Her current behaviour is a natural social response when there is tension in a relationship. She probably can feel that you have interest in her, but since you have officially signaled that you have no interest, she’s confused and doesn’t know how to move the relationship forward. At this stage, only you can make the difference between life and death of the romance. You must be strong, be bold, and be flirtatious. Be willing to take a social risk. The next time you pass her desk and she looks away (using her hair to block, right?), you must deliberately break through this ice-shield by stopping in front of her desk, calling her name, and initiating a chat. You would be wise to bring a gift. This is a clear indicator of romantic interest. Simply start with a regular chat:
You: “Hey [her name], how are doing?”
Her: “Good/fine.” (smiles)
You: “Hey you know what, I’ve only got a minute, but I need a lady’s opinion about something.”
Her: “Sure! What?”
You: “Do you think a man who is bold about what he wants to get in life, is more attractive to women?”
Here you have initiated a discussion about an interesting topic. Actually, any topic works, as long as you get her talking. The goal is to break the ice and warm-up the relationship. Keep your conversation going for as long as you can, switching to other topics as necessary.

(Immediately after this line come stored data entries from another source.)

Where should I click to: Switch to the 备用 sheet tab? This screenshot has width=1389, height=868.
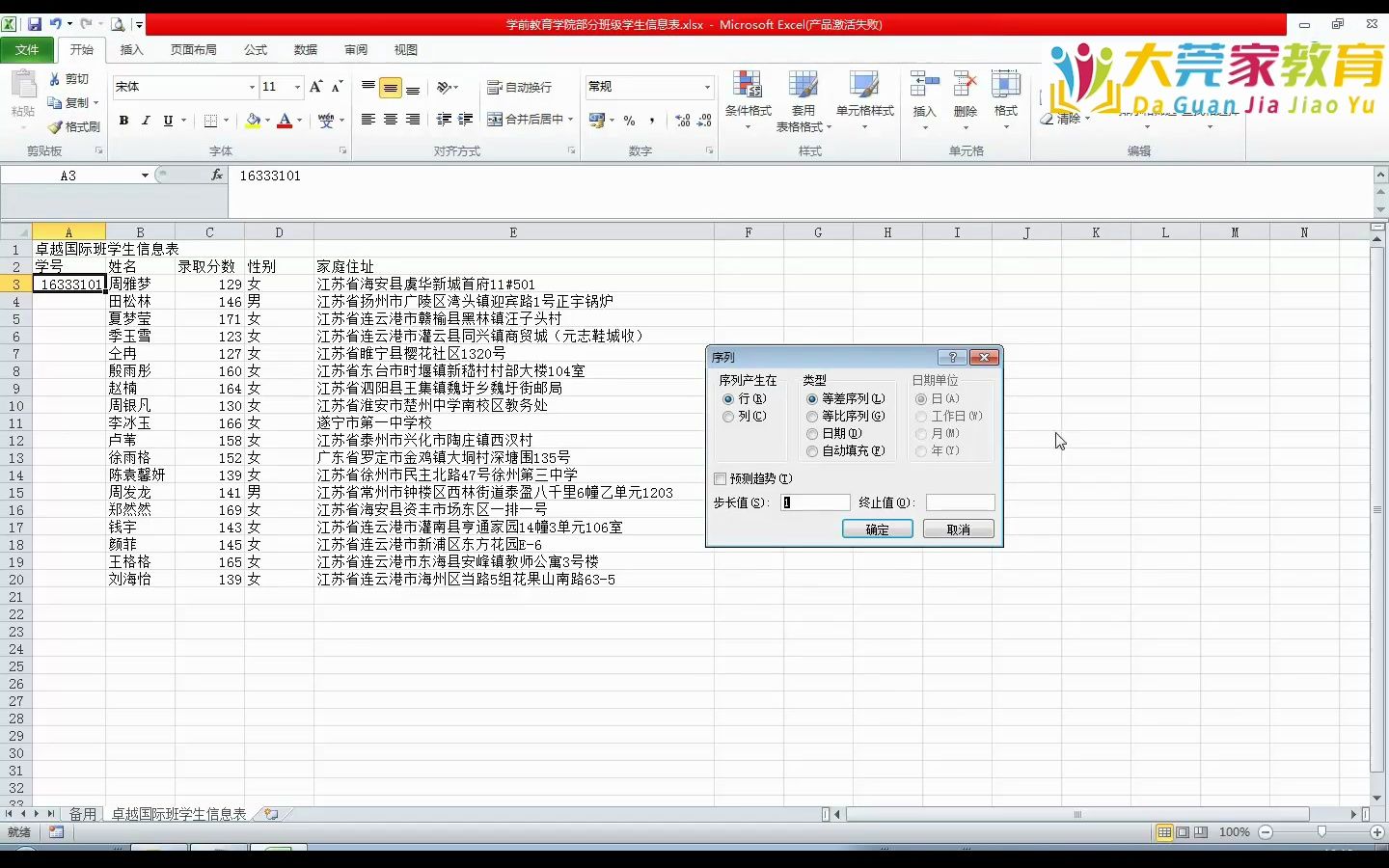(x=83, y=813)
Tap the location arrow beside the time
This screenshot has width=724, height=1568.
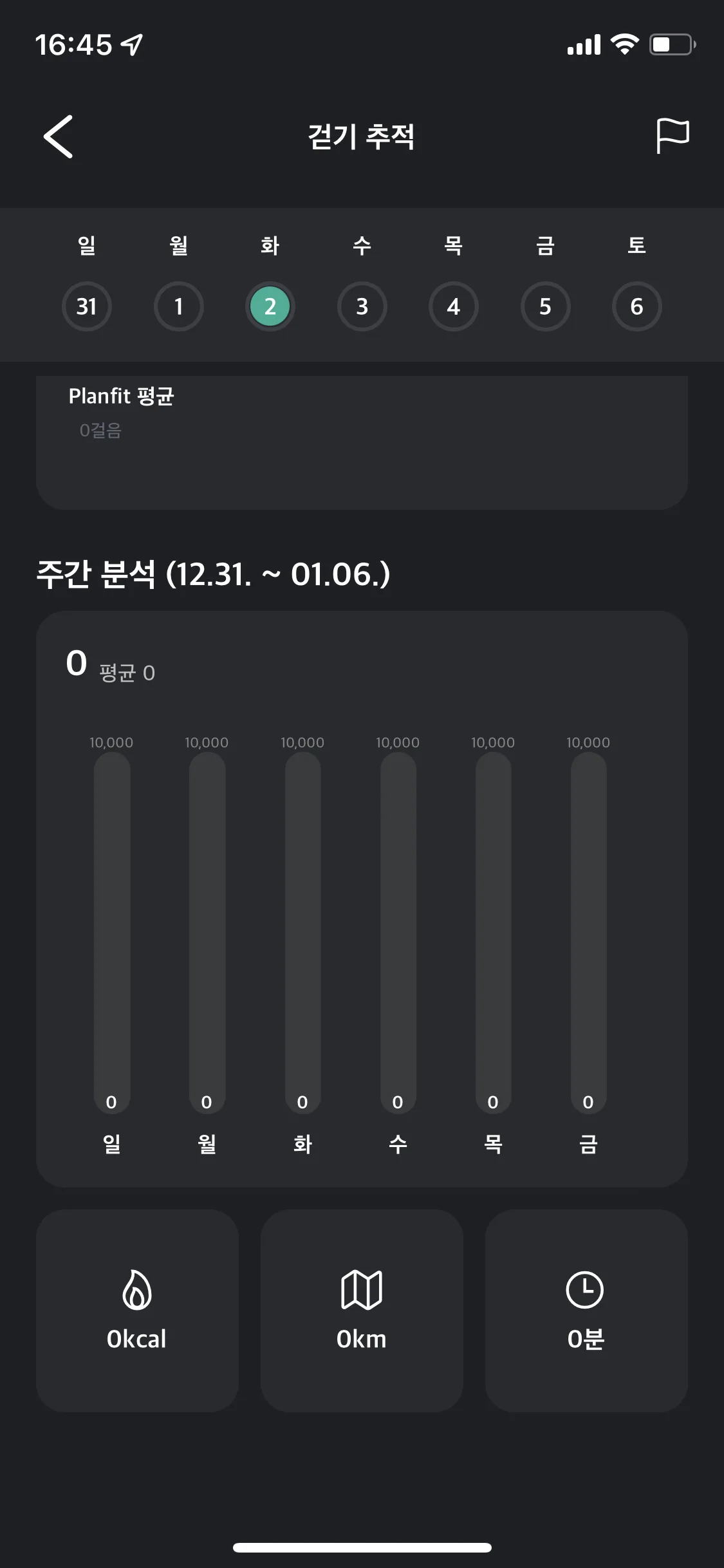tap(132, 44)
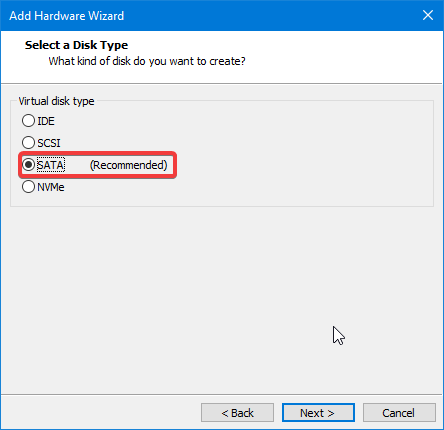Select the IDE radio button
The width and height of the screenshot is (444, 430).
tap(28, 121)
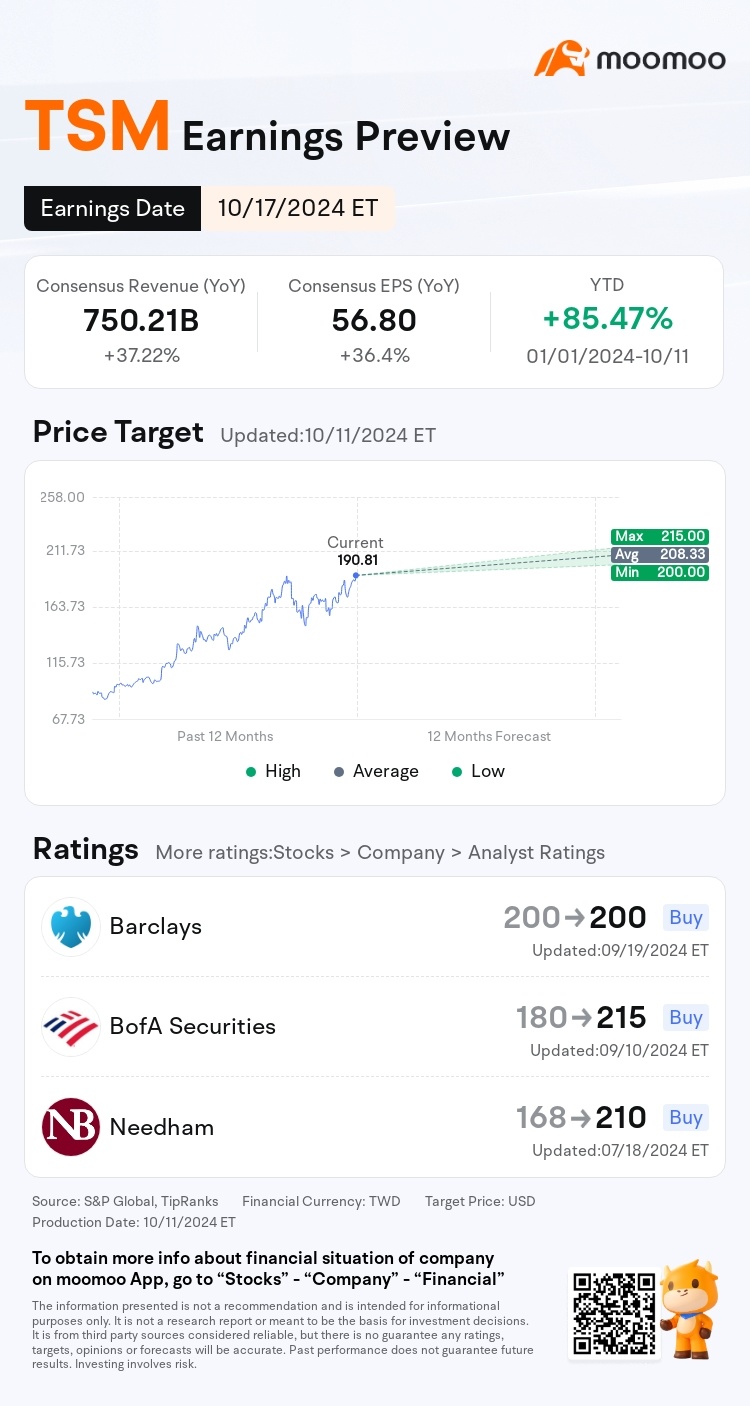
Task: Click the moomoo bull mascot figure
Action: click(691, 1308)
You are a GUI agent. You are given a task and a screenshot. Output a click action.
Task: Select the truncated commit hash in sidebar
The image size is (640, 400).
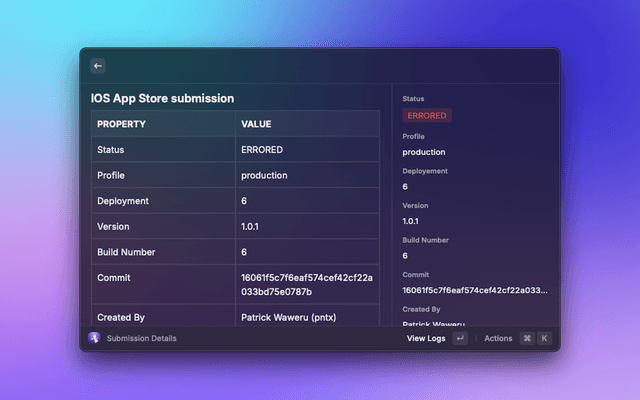coord(475,290)
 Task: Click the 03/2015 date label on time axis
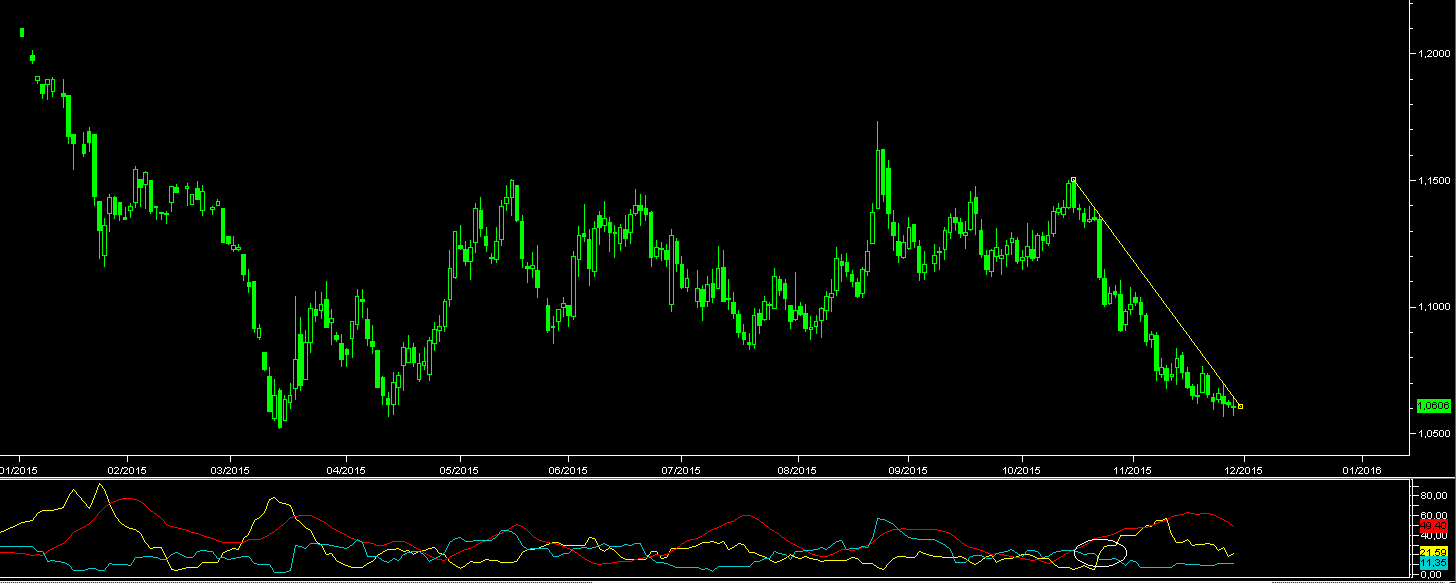click(x=229, y=470)
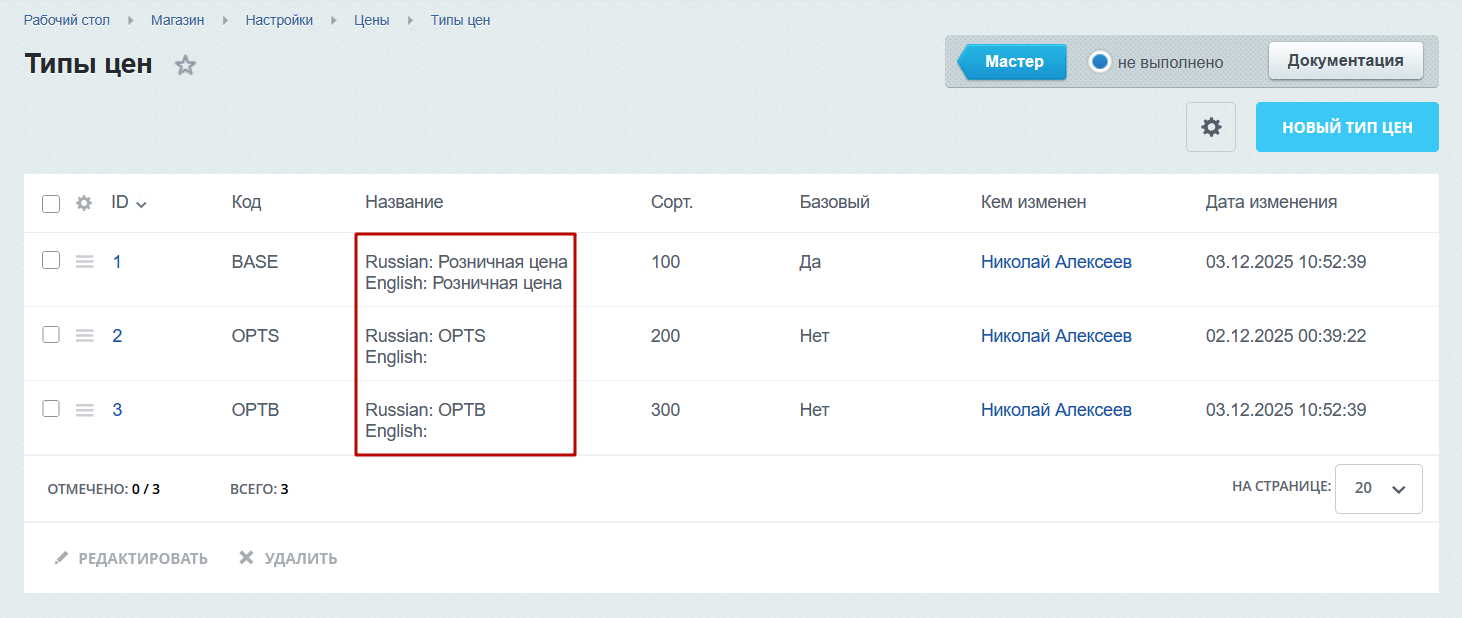Sort the table by Дата изменения column
Viewport: 1462px width, 618px height.
coord(1270,202)
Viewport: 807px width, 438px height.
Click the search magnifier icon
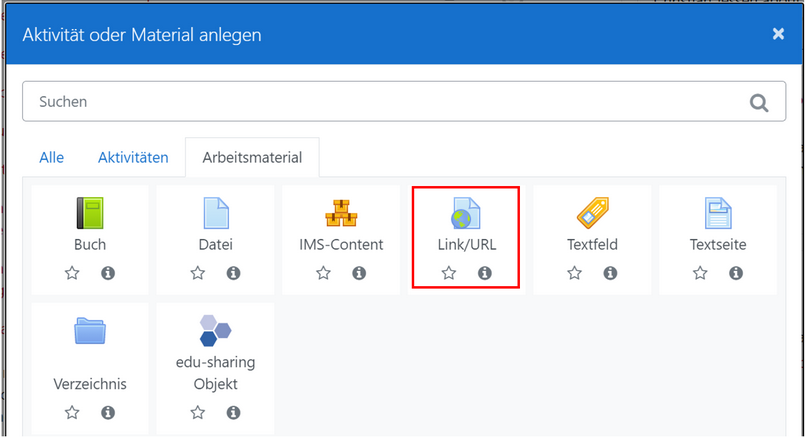[x=759, y=102]
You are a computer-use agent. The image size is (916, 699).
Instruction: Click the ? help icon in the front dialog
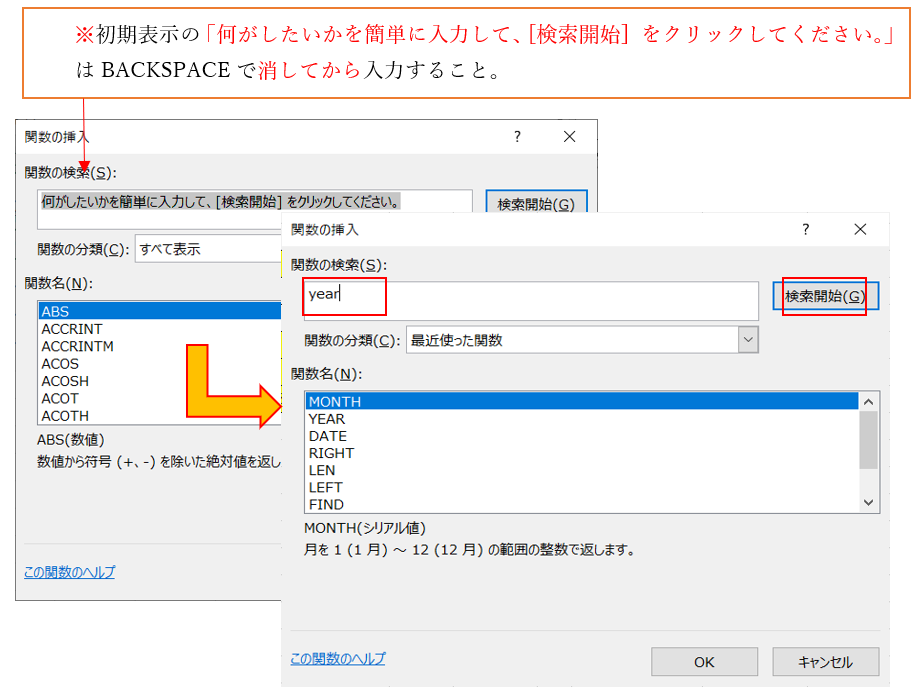(x=806, y=230)
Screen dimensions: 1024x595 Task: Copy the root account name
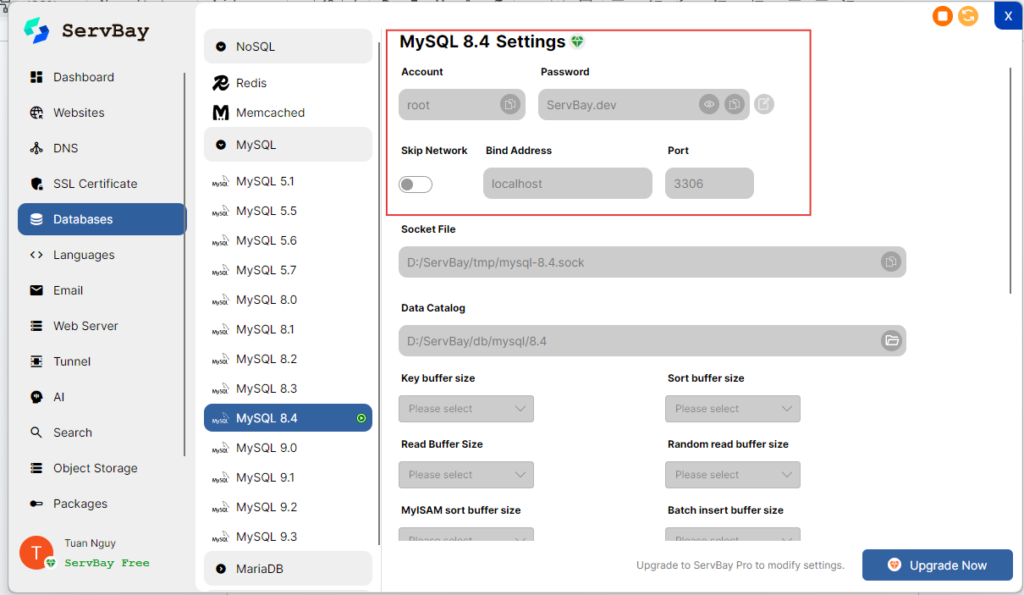[x=510, y=104]
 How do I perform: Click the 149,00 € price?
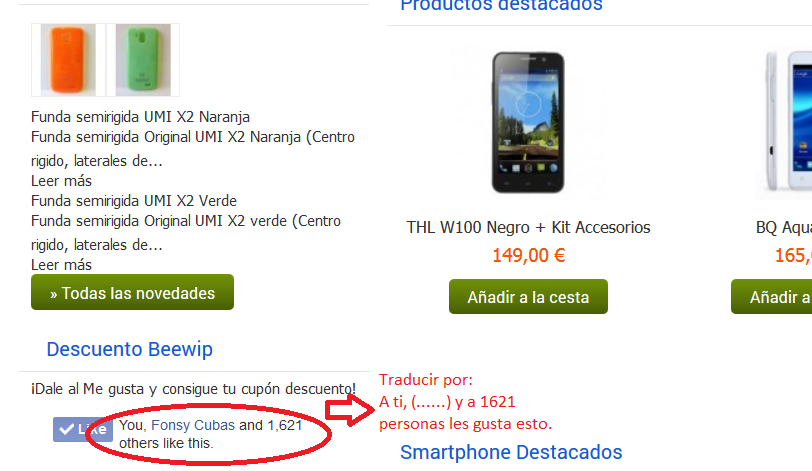click(528, 255)
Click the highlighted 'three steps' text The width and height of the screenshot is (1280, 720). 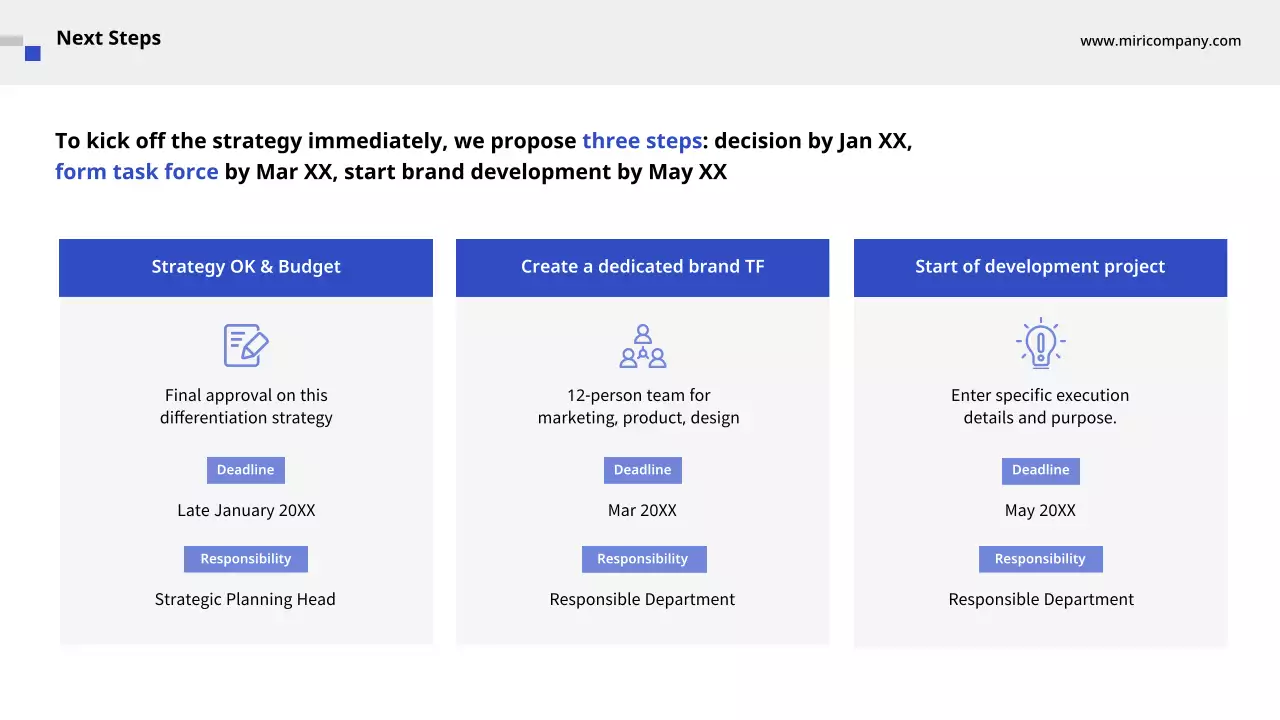tap(641, 141)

If you reach a lull in your conversation (and I assure you, you will), say “Hey, I’ve got something for you.” Then magically pull out your gift. (Make sure it’s gift-wrapped – that’s what makes it special.) Say, “I was passing by this shop and… [Explain why you got the gift]” or “I made it myself!” There are thousands of things you could give her, but what’s most important is that you’re sure she’ll like it. Proper gift-giving shows that you remember what she likes, and that you have good judgement, attention to detail, and are generous.
This simple bold act is enough to spark the fires of romance. But you’ll need to keep building on this. A fire with no fuel eventually burns out. You may be thinking, “C’mon Lance, this is not my style!” I understand the fear. All men have it. But those who can overcome their own demons and face the knife of rejection will be pleasantly surprised to find that the girl of their dreams is happy that he was brave enough to do so.
Good luck, my friend!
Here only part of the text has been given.